(Saved entries)

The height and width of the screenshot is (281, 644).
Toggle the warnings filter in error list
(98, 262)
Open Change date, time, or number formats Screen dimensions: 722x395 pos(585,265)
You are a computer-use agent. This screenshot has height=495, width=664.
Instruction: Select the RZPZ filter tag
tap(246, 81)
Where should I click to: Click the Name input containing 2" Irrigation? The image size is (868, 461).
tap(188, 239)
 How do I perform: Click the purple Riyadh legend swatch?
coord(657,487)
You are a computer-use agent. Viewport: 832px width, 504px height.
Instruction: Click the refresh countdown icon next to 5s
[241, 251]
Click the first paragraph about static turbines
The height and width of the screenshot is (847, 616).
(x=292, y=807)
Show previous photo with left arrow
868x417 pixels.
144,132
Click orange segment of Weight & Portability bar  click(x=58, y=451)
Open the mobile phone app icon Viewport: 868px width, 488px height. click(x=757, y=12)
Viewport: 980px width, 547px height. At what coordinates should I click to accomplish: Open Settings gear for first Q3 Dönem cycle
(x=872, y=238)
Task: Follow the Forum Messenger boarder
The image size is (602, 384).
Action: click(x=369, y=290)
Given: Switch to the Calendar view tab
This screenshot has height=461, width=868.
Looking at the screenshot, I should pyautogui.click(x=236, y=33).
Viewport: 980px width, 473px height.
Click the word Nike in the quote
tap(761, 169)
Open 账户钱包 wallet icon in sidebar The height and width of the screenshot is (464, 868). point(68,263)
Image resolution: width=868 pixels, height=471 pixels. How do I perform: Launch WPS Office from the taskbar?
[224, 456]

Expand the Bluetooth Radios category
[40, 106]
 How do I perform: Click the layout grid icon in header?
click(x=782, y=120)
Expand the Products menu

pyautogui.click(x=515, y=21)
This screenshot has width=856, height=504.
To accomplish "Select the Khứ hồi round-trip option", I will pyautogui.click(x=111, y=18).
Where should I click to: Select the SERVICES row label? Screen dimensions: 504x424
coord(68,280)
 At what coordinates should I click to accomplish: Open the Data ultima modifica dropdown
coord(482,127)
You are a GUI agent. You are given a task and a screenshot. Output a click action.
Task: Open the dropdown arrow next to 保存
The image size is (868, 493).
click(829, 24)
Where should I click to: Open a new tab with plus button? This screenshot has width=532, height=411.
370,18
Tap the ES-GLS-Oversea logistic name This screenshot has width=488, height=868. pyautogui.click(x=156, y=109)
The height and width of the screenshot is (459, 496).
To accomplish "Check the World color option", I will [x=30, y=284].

◆ Problem requirements
All lines in the entries above that hold the word "agent" need to be copied.

◆ Output for this exercise
You are a computer-use agent. This screenshot has height=495, width=664.
You are a computer-use agent. Viewport: 832px width, 504px height.
You are a GUI agent. You are given a task and a screenshot. Output a click action.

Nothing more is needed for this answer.